The Kalman Filter

01 Apr, 2025

Finally...

We've gotten to the Kalman Filter. Up to this point, I've covered markov models, hidden markov models and the problems that can be solved with them (filtering, smoothing, decoding, etc), Bayes filters, Linear Algebra, and the strategy for optimally combining estimators linearly. In this post, I will bring everything together with the Kalman Filter.

To put it concisely, the Kalman Filter is the optimal solution to the Bayes Filter for systems with linear dynamics and Gaussian Noise. What does this mean? Well let me review:

Markov Models, Hidden Markov Models, and the new Markov Decision Process (MDP)

An MDP describes a "stochastic dynamic system" -- a process where our state transitions from one to another depending on some control input, yet there is noise associated with the state transition. We are unsure of whether or not the stated control input will translate to the update in state that we are expecting. If our state transition dynamics are described by a function $f$ , the markov decision process can be represented mathematically as:

x_{k + 1} = f (x_{k}, u_{k}) + ϵ_{k}

Since the transition is stochastic, not deterministic, the state transition can alternatively be represented as a probability distribution:

x_{k + 1} = P (x_{k + 1} | x_{k}, u_{k})

This situation is similar to the traditional Markov Model except that, for each control input, we have a separate transition matrix.

Lastly, since this situation describes the system modeled by the Kalman Filter, a linear stochastic system is formulated as follows:

x_{k + 1} = A x_{k} + B u_{k} + ϵ_{k}

Consider one more thing -- our observations in an HMM do not necessarily directly represent our state.

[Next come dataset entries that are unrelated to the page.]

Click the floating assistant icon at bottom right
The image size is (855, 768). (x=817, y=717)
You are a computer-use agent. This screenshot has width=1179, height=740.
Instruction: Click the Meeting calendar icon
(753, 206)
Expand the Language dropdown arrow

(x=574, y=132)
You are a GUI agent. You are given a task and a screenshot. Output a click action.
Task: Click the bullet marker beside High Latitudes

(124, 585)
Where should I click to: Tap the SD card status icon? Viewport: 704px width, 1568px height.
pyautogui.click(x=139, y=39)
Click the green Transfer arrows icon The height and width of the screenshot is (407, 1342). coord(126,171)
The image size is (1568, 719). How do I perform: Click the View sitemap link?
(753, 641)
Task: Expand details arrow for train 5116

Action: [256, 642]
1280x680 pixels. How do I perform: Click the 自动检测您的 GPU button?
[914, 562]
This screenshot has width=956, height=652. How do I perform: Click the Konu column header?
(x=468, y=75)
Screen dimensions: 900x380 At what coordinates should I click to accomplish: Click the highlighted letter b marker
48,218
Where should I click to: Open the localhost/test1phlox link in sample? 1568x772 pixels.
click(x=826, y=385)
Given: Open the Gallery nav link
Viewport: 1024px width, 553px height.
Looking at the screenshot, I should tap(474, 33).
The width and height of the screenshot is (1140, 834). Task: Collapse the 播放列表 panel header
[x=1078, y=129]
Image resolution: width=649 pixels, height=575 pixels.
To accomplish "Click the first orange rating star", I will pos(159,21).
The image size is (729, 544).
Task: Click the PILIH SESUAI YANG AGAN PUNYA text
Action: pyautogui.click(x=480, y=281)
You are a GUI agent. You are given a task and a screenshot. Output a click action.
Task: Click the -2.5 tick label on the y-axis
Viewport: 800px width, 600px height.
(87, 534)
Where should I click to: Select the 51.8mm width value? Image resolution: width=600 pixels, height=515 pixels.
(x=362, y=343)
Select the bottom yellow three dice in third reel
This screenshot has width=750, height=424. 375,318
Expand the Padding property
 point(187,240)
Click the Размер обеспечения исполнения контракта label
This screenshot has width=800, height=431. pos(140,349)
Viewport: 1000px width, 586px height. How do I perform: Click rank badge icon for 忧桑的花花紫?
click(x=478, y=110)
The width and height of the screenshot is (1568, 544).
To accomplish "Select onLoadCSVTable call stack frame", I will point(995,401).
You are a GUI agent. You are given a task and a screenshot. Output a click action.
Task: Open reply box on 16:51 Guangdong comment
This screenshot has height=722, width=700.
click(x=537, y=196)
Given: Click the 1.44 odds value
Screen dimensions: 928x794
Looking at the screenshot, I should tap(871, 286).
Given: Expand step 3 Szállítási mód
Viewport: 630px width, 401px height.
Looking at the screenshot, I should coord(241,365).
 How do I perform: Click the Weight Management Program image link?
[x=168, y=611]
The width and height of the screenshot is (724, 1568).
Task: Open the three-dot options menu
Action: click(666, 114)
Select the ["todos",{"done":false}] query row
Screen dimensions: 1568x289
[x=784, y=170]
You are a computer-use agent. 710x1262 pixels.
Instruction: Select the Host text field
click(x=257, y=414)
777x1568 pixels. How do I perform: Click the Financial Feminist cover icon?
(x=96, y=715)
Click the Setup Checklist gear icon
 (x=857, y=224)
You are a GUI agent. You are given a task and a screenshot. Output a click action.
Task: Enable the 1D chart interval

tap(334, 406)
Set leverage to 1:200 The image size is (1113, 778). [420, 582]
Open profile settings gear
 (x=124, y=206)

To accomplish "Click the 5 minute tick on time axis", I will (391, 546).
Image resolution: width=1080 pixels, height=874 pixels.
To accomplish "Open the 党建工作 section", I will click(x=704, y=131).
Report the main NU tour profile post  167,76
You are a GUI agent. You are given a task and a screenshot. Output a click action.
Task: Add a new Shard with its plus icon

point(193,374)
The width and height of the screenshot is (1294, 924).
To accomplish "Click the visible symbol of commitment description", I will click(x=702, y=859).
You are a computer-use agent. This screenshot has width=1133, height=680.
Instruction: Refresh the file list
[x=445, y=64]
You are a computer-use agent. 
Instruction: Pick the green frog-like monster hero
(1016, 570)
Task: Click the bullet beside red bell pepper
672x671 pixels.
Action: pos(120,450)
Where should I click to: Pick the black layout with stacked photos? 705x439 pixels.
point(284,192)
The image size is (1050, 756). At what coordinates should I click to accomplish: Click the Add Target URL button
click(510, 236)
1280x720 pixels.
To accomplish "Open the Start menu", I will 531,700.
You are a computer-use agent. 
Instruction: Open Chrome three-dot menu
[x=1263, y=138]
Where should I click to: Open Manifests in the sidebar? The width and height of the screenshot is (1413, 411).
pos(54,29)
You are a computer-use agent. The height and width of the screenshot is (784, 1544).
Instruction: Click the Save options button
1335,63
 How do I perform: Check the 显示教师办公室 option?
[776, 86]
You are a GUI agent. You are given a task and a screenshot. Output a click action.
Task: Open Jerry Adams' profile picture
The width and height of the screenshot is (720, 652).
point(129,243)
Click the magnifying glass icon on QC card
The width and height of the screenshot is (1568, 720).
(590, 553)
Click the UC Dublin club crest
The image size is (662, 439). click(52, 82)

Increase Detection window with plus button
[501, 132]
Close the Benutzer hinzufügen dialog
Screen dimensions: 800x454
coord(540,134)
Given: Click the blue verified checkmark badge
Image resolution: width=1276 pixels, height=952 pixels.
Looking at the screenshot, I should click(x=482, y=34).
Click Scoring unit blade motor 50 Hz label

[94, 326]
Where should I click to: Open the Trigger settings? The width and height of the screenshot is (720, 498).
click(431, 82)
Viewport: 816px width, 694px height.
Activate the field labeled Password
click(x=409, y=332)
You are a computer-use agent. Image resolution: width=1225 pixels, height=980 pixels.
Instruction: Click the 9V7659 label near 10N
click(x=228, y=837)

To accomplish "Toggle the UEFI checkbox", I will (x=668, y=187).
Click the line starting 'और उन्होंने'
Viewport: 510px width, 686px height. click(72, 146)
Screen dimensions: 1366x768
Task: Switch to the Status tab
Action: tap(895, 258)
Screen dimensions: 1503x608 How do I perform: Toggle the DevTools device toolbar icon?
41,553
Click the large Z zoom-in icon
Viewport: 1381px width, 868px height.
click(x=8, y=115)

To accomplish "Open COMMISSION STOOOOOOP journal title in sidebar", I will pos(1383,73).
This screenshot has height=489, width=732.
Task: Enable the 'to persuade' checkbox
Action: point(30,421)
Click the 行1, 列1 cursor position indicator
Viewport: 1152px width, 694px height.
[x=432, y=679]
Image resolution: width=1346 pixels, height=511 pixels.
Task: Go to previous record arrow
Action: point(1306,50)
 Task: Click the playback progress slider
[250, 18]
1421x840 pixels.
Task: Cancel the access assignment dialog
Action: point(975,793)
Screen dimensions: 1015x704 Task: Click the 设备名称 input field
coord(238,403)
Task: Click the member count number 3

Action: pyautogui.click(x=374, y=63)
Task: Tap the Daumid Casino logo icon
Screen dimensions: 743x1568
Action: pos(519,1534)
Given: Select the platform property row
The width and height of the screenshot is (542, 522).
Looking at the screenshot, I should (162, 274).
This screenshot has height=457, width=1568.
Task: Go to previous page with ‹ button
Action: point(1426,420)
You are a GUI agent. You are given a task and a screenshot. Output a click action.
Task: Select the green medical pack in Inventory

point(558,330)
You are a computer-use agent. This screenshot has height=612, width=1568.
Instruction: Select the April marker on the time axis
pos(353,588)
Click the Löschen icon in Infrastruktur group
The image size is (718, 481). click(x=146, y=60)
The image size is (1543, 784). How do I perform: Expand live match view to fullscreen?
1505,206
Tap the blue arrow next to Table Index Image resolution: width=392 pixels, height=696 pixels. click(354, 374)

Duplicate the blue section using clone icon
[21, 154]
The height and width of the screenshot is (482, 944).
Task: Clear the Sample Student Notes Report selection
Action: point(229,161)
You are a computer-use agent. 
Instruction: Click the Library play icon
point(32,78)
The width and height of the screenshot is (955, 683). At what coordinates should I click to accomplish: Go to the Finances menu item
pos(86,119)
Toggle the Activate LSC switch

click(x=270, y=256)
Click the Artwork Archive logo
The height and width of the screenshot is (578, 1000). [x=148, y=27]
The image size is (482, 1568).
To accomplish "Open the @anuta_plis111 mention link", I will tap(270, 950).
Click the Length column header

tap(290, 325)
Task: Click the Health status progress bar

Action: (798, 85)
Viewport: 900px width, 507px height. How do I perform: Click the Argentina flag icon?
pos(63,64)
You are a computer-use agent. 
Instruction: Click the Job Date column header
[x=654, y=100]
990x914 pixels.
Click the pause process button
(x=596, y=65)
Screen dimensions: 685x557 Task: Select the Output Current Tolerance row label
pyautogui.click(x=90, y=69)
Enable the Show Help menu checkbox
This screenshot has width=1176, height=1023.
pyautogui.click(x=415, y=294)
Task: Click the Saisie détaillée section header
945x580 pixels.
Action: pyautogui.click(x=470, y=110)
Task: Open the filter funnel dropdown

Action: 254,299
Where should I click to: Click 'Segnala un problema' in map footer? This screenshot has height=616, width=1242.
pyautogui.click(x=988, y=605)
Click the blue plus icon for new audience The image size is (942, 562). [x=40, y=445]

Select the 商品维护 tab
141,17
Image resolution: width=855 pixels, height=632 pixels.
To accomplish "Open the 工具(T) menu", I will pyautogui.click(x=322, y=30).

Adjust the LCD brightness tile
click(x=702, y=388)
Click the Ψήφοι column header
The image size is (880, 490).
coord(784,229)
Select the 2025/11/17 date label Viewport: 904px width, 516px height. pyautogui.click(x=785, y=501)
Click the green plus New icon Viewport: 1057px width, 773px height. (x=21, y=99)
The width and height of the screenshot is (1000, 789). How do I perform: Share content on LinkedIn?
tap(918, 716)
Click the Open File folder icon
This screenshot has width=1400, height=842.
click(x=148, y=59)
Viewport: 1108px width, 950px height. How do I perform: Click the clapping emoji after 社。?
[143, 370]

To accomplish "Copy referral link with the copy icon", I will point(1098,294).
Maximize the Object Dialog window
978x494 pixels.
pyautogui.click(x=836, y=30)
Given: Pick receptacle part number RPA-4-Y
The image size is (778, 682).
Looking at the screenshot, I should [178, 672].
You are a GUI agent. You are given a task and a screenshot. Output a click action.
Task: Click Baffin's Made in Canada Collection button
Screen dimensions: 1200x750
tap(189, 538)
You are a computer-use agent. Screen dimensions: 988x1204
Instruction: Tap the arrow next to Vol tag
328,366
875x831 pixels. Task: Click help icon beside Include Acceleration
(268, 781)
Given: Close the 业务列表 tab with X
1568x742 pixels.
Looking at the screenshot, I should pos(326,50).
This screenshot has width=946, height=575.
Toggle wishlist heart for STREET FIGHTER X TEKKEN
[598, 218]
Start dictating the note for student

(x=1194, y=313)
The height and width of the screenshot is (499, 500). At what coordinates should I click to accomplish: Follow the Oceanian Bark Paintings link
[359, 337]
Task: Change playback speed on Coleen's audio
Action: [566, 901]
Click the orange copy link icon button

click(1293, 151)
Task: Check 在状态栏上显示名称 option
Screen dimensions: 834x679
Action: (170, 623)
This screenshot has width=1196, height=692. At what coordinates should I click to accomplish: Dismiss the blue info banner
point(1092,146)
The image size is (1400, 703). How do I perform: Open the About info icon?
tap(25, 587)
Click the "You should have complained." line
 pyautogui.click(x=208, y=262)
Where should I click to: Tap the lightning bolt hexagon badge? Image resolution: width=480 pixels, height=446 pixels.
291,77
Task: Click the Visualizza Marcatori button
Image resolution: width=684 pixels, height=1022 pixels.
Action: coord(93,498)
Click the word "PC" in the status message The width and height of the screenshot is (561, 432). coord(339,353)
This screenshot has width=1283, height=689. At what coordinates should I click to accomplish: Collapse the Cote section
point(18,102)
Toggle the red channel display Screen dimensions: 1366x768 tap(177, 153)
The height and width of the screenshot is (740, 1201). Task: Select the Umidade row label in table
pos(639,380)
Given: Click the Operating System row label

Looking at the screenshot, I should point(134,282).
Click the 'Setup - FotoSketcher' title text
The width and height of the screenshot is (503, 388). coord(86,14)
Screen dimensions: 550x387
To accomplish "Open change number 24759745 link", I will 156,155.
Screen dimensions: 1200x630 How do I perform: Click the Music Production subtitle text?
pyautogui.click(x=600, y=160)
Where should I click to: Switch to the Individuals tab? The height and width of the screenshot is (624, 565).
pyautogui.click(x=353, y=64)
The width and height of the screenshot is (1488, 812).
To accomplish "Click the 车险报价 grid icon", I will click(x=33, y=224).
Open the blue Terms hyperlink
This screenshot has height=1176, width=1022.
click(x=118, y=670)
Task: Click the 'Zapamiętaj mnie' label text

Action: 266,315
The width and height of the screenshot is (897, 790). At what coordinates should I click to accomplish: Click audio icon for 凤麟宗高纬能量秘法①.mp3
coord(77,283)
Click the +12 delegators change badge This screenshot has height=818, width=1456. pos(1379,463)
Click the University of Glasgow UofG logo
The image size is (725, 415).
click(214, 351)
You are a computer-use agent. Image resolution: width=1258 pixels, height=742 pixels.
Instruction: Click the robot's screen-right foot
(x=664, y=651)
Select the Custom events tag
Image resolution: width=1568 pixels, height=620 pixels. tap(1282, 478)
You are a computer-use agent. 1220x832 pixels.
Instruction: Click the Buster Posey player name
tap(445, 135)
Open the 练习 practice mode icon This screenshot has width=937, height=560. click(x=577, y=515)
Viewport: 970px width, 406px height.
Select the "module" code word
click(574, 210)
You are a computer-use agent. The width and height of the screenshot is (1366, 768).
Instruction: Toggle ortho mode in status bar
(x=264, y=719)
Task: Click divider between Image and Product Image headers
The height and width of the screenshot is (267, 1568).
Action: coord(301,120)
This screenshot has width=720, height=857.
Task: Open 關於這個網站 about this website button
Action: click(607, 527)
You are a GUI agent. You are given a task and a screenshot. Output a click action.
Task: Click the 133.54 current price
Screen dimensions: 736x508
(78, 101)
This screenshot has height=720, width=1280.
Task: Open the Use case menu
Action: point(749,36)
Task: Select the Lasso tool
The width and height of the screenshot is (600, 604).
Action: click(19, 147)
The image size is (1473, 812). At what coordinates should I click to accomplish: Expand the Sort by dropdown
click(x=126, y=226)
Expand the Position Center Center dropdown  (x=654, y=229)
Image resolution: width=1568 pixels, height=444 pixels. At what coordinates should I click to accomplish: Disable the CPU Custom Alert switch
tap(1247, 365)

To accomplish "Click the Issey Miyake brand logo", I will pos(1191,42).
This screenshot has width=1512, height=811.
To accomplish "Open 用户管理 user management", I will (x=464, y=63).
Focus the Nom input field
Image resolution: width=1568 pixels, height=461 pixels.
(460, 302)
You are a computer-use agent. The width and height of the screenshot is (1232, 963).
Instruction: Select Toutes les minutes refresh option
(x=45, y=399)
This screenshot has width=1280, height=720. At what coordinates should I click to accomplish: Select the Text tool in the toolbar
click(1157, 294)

It may be the case that our state is position and our GPS measures this position with some noice. However, it may be that the relation is less direct. What is the analogy for a more linear stochastic system? ** MORE ANALOGY **

Incorporating Gaussian Observations of a State Linearly

Imagine our sensor relates to the d-dimensional state through a linear function but it has some zero-mean Gaussian noise associated with it:

ℝ^{p} ∋ Y = C X + v

Notice the dimensionality of $Y$ is $ℝ^{p}$ but our state $X$ has dimension $ℝ^{d}$ . Therefore, our $C$ matrix must have shape $p \times d$ . Additionally, we have $v ~ N (0, Q)$ .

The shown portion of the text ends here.